Olivia's lying on the grass in a playground, eyes closed, possibly dead. I mean, not likely dead, because that would kinda put a damper on the rest of the season, but... anyway, a hand reaches down to stroke her face, and she smiles and says, "I thought I'd gotten rid of you." It's Peter, who's horn-dogging it up in the park while kids play all around, and he says it took him three years to finally get her, so she's not getting rid of him that easily.

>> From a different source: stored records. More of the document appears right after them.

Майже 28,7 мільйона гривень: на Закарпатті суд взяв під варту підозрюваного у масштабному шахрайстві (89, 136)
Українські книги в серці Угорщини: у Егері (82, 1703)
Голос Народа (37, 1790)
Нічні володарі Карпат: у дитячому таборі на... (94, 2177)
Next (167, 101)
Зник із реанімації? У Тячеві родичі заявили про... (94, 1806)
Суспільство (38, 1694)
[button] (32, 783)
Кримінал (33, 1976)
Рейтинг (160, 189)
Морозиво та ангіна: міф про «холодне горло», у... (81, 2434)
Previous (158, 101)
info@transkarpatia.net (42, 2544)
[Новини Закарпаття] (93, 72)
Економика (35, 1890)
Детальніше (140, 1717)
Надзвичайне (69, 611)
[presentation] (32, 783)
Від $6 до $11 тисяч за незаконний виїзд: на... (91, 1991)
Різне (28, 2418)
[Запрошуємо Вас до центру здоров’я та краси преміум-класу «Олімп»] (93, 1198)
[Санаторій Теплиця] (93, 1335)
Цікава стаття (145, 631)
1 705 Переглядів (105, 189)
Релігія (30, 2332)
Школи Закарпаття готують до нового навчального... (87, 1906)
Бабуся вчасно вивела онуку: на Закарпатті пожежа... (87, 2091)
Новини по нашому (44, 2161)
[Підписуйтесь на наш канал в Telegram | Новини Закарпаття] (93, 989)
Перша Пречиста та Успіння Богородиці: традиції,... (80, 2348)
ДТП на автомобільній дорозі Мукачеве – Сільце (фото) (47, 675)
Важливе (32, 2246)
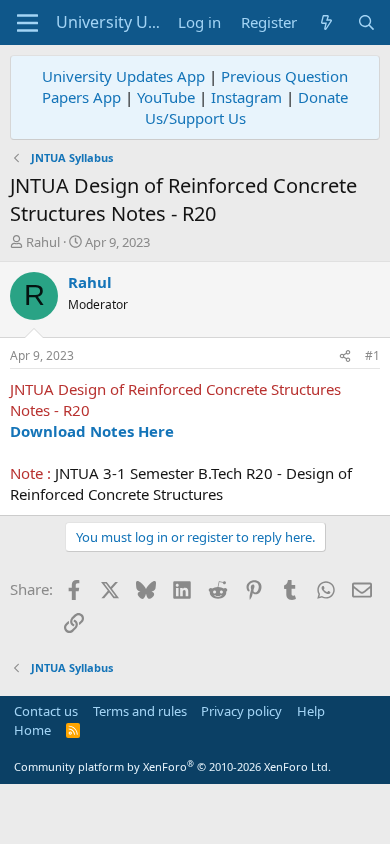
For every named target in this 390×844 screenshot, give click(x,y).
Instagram (246, 97)
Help (311, 711)
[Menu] (27, 23)
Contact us (46, 711)
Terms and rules (140, 711)
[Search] (366, 22)
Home (32, 730)
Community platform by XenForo (172, 766)
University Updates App (123, 76)
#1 (372, 355)
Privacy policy (241, 711)
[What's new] (326, 22)
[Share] (345, 356)
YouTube (166, 97)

She asks where he disappeared to, and the answer is not "into some netherworld between time streams" but he just went to check up on Walter. "He found the swing set, and you know how he feels about Newtonian mechanics," says Peter. Sure enough, there's Walter, gleefully swinging while being pushed by some poor little kid who probably would rather have a turn. On the plus side, Walter doesn't appear to have conducted any nefarious experiments on the little kid yet, but it's still early.
So Olivia and Peter start talking about how this is the perfect day, which is a conversation they've had before, and then they start kissing, and Olivia says it's too bad it has to end, and Peter doesn't understand why it does and asks what the problem is. Apart from this obviously being a dream that is. "You, Peter. You're the problem," says Olivia, so this episode is starting off promisingly.
That's when Peter wakes up, still in his holding cell in the Federal Building, which is a lot less fun than making out with Olivia in a park, I suppose.
Speaking of Olivia, she comes into his cell just a moment after he wakes up to tell him there's something going on. "And we think it has something to do with you, with your appearance here," she says. They're not actually sure what's going on, but they think it has to do with time, she says.
Over to Central Village in Boston, where a little girl goes racing through an apartment building to try to scare her mom with a fake spider and her mom, washing dishes in the kitchen, plays along for a moment. "I'm almost done here, and then we'll read together, OK?" she says, and the girl says OK -- they're going to read Burlap Bear -- but when the woman turns back to the sink, what had been a basin filled with soapy water is suddenly a burned-out sink coated in ash next to charred and melted and smoldering dishes and appliances. The entire kitchen looks like it's been torched, and her daughter is nowhere to be seen. OK, these anti-smoking messages are starting to get out of hand. "Samantha?" calls the woman, and she goes running down the hallway towards the sound of a crying infant. The woman pauses a moment, perhaps wondering why A) her five-year-old girl is now a crying infant in a crib and B) why the apartment is only burned out halfway through the kid's room -- the rest of it is fine. Then she just grabs the girl and runs outside, where people on the street are staring up at the charred and broken windows in the corner of the apartment building.